NEW YORK CITY-Citing a new Construction Outlook report for 2009-2011, New York Building Congress president Richard Anderson said Wednesday that overall construction spending in New York City was expected to drop by 20% in 2009. However, he did say the situation appears to be stabilizing, and the city could get through the current downturn without further deterioration in annual spending. Also taking the podium later that morning was the current president of the New York City Economic Development Corp., Seth Pinsky, who was upbeat despite the slump.

“This is still a strong construction market, this is not a market that’s collapsing,” Anderson told the audience. Still, he said, “the coming year is going to be challenging.” With the help of widescreen projected charts, graphs and bullet points, Anderson offered up details of the forecast Wednesday at the Building Congress’ breakfast event at the Hilton New York.

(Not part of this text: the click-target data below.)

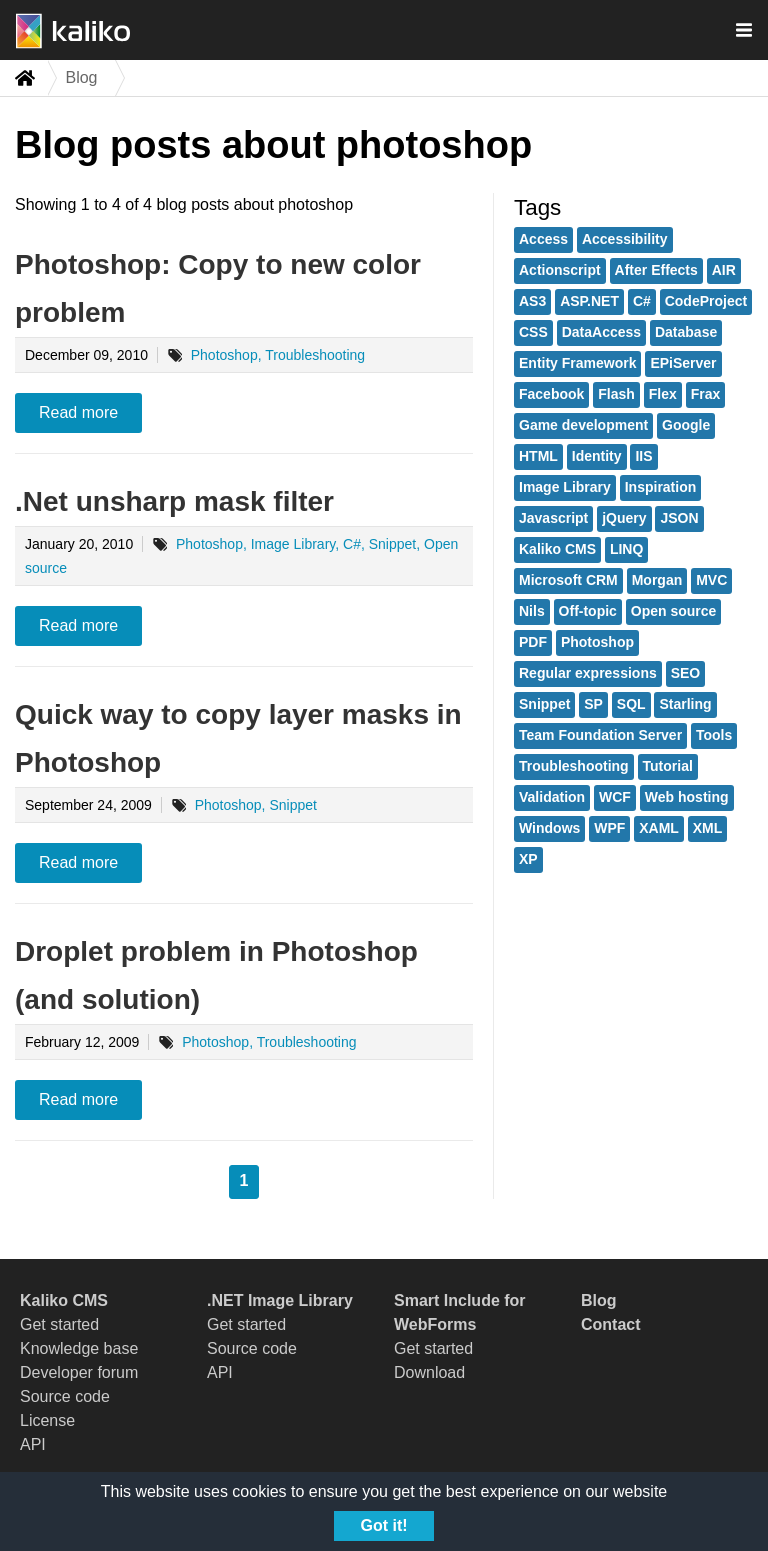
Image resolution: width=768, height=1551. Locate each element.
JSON (679, 518)
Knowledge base (79, 1348)
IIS (643, 456)
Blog (599, 1300)
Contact (611, 1324)
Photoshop (597, 642)
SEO (686, 673)
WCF (615, 797)
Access (543, 239)
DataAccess (601, 332)
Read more (78, 412)
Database (686, 332)
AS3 (532, 301)
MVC (711, 580)
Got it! (383, 1525)
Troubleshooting (574, 766)
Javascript (553, 518)
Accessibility (625, 239)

The report shows that spending on city construction will probably reach around $25.8 billion in ’09, a 20% decline from the all-time high of $32.4 billion the year prior. It says over the next few years, spending will probably remain steady, reaching $25 billion in 2010 and $25.6 billion in 2011, adding up to a three-year total of $76.4 billion.

Before Pinsky arrived at the breakfast from his early morning meeting with the mayor at Gracie Mansion, Anderson praised Bloomberg as a “construction mayor,” noting that one of the most dramatic increases in capital spending under his administration had been an ongoing overhaul of public schools.

Overall the report shows the importance of government spending in the industry, much of it on public projects like schools, roads, subways a total the NYBC says will reach $15.5 billion in 2009, up from $15 billion in 2008. Slightly sobering, the report predicts a slight drop to $14.7 billion 2010 and $14.3 billion in 2011.

Anderson told the builder-filled room that “the best jobs program in the city is an investment in the capital program.” He also said that despite the downturn, the city’s capital program was holding up.

Despite the initial 20% spending dip, employment in the sector will probably only decline around 8.3% to around 119,000 this year. Anderson attributed that to cost-saving measures on work sites across the city. The same report predicted around 116,000 jobs in 2010 and 120,000 jobs in 2011.<P.When Pinsky got on stage, he reminded the room of the dark days last November, what he called a "perfect storm squared," and then, despite those subsequently threatening clouds, he said the city had managed to pull off a "stunning success."

Pointing out that around 46% of the building industry’s spending came from government in ‘08, he said the figure would be closer to 60% this year. Hoping to foster the city’s economic diversity cred, Pinsky said the department’s goal included cultivation of the industrial sector, as well as bio-tech and an emerging green sector.

Looking forward, Pinsky urged the group to look back to the Great Depression of the 1930s. “Forward-thinking projects like Rockefeller Center, and the Empire State Building, were all constructed during the Great Depression,” he said.

He said a large portion of today’s office space was out of date. And when the times do improve, modern companies will be seeking modern, in most cases, green office space.

More fundamentally, he spoke to the city’s backbone, its infrastructure. While speaking to reporters, Pinsky said, “the bottom line is we’re competing with cities around the world, many of which have brand new infrastructure that’s been built in the last few years. Not only do we have to build new infrastructure, we also have to make sure the infrastructure we already have is kept up.”

Of another delayed, transformative, but controversy-laden project, the World Trade Center, Pinsky told reporters, “we are concerned that if Silverstein Properties and the Port Authority don’t reach an agreement in the near term, there’s the possibility that development at the site could grind to a halt.” With that sobering warning, he added, “this is an incredibly important project for Lower Manhattan and New York City, not just for development, but, for obvious reasons related to 9/11.”

Then, onto Brooklyn and another case of stalling at the lawsuit-laden Atlantic Yards standoff. In response to a question from, Pinsky said, “another lawsuit is easy to file, but less easy to win.” He says his agency is working very hard with the developers and the state to get the project’s details in order.

“We remain hopeful they’ll be able to make it to the financing market before the end of the year, but, this is a tricky project,” he told Wednesday. “And, until everything is in place, you don’t know that it will be in place, but we remain optimistic and we hope the project will in fact move forward.”

When pressed with what happens if the lawsuits do work, and there is a successful delay of the project’s successful trip to the financing markets, Pinsky stood pat, saying “we think this project is going to move forward, and that’s what we’re planning for.”